Angeldahl’s heat map (below right) from the Olympics shows where she operated for Sweden.
Her performance in the competition, according to WyScout, was a brilliant one, and just from looking at her numbers from the 447 minutes she played in total, we can find out this:
On average per game, she won 14.3 duels (54.9%), had 4.09 interceptions, and recovered the ball 8.26 times (61%) in the opponent’s half.

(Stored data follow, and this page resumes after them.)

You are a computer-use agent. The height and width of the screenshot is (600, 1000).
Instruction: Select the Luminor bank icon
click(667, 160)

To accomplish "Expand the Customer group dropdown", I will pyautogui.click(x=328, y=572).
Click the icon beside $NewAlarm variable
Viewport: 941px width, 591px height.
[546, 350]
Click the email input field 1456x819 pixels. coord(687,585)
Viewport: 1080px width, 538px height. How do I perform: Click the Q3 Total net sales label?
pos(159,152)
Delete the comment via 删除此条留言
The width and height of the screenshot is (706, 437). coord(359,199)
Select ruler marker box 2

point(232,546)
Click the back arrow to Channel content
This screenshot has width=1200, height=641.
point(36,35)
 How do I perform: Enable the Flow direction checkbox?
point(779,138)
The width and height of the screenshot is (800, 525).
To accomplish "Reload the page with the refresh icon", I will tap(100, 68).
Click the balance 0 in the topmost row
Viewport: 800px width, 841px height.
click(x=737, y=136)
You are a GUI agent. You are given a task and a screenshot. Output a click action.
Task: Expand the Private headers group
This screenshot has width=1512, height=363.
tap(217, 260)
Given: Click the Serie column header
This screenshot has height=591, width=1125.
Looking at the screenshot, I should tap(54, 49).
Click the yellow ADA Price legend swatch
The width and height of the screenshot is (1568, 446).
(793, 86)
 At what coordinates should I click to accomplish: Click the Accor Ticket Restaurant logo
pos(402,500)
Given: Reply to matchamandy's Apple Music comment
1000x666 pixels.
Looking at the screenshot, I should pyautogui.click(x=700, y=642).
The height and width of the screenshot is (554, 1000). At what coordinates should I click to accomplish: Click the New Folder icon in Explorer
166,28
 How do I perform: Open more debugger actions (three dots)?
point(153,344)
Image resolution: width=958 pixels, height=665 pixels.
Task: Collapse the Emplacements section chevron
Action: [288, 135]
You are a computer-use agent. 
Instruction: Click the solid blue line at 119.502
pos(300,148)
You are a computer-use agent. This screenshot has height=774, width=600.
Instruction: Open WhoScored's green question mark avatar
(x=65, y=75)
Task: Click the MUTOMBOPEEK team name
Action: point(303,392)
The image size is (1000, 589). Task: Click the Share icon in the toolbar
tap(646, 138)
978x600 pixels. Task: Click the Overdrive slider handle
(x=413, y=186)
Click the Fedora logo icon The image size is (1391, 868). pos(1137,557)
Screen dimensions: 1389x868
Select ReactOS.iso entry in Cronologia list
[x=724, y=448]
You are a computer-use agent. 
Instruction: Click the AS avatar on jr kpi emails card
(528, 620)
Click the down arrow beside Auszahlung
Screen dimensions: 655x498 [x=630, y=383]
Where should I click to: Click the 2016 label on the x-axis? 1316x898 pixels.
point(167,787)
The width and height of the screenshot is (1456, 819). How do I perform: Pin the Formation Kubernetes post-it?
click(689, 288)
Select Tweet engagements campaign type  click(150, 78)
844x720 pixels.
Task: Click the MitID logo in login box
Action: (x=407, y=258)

Although not afraid to take a shot from distance, she did not manage to get herself among the scorers in the Olympics. Angeldahl did, though, notch two goals in the UEFA Women’s Champions League qualification stage for BK Häcken, as they secured their spot in the group phase with a 6-3 win on aggregate against Norwegian side Vålerenga IF. Angeldahl did not finish the Swedish season with her club, instead making the move to the FA Women’s Super League with Manchester City shortly before the transfer window closed this summer.
As I have stated before, numbers and statistics aren’t important if they aren’t put into context. Angeldahl’s relation to football analysis and how she uses it to improve her game is similar to many of the players I have been talking to:
“Where I am now, in Manchester City and in the Swedish national team, football analysis is used in a quite similar way. The information from the analysis is concrete and very useful ahead of games, but of course I have been playing in clubs that haven’t used analysis the way I get to use it now.”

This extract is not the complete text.